━━ DATA EXCERPTS

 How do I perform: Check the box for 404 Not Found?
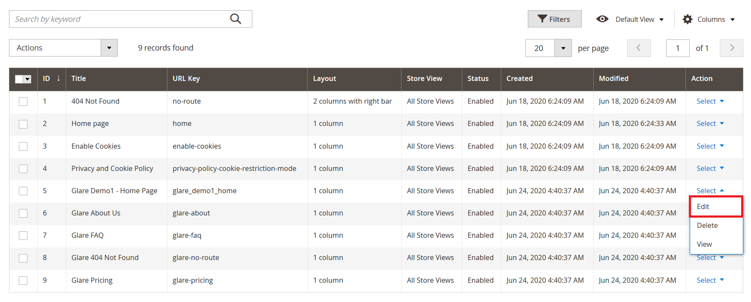point(23,102)
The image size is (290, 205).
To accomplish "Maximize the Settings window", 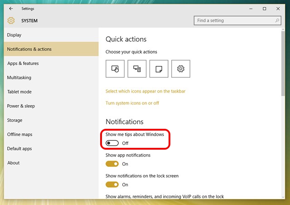I will click(264, 9).
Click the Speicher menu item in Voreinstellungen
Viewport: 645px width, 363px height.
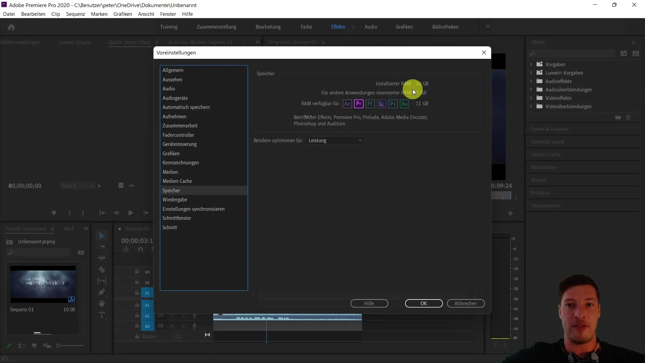pyautogui.click(x=171, y=190)
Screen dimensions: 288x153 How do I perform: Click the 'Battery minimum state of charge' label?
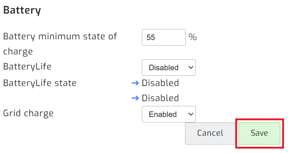[60, 37]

━━━━

Each line from the one that holds "Screen dimensions: 288x153" through the end of the entries must be returned exactly, while any pictures stay out.

Screen dimensions: 288x153 How do I perform: Click the 'Battery minimum state of charge' label?
[60, 37]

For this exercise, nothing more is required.